去過九華山地藏菩薩道場的人都知道,那兒有一個非常著名的景點——一尊由連綿大山組成的巨大臥佛(見圖http://www.fo365.cn/zlcg_view.asp?id=152)。臥佛的形象纖毫畢現,栩栩如生,如同精心雕塑一般。那天我們到達景點之後,大家紛紛取出相機拍大臥佛,而我卻遇到了百思不得其解的情況——數碼相機那大大取景框內無論如何找不到大臥佛。這太奇怪了,因為我曾是當年杭州花港觀魚照相館的職業攝影師啊,技術應該相當不錯,怎麼會找不到前方如此大的臥佛呢?我的目光離開相機一看,佛明明就在前方,但舉起相機卻只能看到起伏的群山而不是有眉有目的臥佛。我起初還不急,但無論相機怎麼上下左右移動,整整十分鐘過去了,游伴都拍完走光了,我仍沒找到臥佛。最後在導游的催促下,我只好悻悻然下了山。一直到了賓館才猛然想起,我年輕的時候曾聽人講過“佛不能拍”的話,所以我從來沒有拍過一次佛菩薩。而這次的臥佛由於是由大山組成的,所以糊塗的我沒有把這尊大臥佛等同於平時心目中所理解的佛,沒多想就稀裡糊塗地給他拍照,結果竟出現了這般不可思議的現象。
南無阿彌陀佛!
我修行非常不夠,但佛菩薩給了我許許多多的加持,真正讓我到了心想事成的程度,我永遠銘記佛恩。
下面講講我信佛、學佛之前之後的一部分經歷與體會。
我不知自己的前世是什麼,但我笃信自己的前世業障深重,正因為如此,我此生曾經非常不幸:五歲時父親就被打成“大右派”;大約九歲時得過一次病;在考初中時兩門主課接近滿分卻因父親的原因連上民辦初中都沒資格,記得當時小小年紀的我由於自卑,在路上一見同學就躲,甚是可憐;17歲就上山下鄉;18歲(文革時)去上海探望母親,途經嘉興時被關入圍滿鐵絲網的“遣送站”半個月,最後“越獄”後沿鐵路走到杭州,晚上睡在紅薯地裡,肚子餓了,但扒開土卻發現紅薯還沒長成;19歲喪母,但我從插隊的地方趕回杭州後卻鬼使神差地沒去上海(母親在上海工作),最後沒見上慈母的遺容;同年出現大招工時,我只需去一趟縣城的招辦就大功告成,但沒人通知,結果別人進城我轉身進大山修水庫;好不容易以病退的名義回杭州後在被笑稱為“勞改車間”的杭州電機廠最辛苦的沖剪車間(每年都有人手指頭被“沖”掉)工作了整整17年----
我想不起具體是什麼時候開始信佛的,但應該在文革之後不久吧。這樣講的理由是,我與我的太太的結合與靈隱後面的北高峰山上那個叫“韬光”小寺廟有關。因為事後才知道,在那個無人談佛教的年代,我與她不約而同地在“韬光”求姻緣。雖然她後來告訴我,由於沒有敬香過,她與女同伴見香的一頭是木制的,就將本應用手拿的那頭點燃了,握的卻是本應點香的上半部分,但事實證明佛菩薩看重的是眾生的信願,而不計較拜佛的形式。
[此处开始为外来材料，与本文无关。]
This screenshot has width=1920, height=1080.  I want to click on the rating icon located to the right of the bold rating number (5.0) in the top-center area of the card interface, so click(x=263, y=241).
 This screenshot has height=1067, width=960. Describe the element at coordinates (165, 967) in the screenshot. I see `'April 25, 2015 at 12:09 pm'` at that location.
那時連“因果”都不懂,充其量只是“拜”“念”而已。好在後來我有機會學佛了,越學越有信心,越學越堅定。如今,我每天念佛菩薩,背誦阿彌陀經,念往生咒等,加上跑步時念,上班時念,總共念佛、誦經每天一個多小時吧。在佛菩薩的加持下,我的生活也來了一個一百八十度的轉變。過去看到廟中的“有求必應”、“心想事成”時,雖然信佛但總還是覺得有些虛,認為是不是太誇張了。但如今,我覺得自己恰恰就是“有求必應”,“心想事成”。因為一般情況下,我很少在佛面前具體求什麼事情,所以用“心想事成”來形容更準確一些。我這兒一定要強調一下,2008年在我三口之家中最不可思議的四件大事。為什麼說是大事呢?當此文上博客三個多月後的某一天,我偶然間想起老百姓的那句口頭禅“房子、孩子、票子、身子”,這時我突然聯想到:2008年的那四件事不就是這“四子”嗎?但由於一些特殊原因,“四子”內容以及前前後後發生的真真的不可思議的過程就不在這個公開的博客中細說了,它要比我前面所講的故事更不可思議。但我想,念佛、行善、弘法、放生就是最好的報佛恩。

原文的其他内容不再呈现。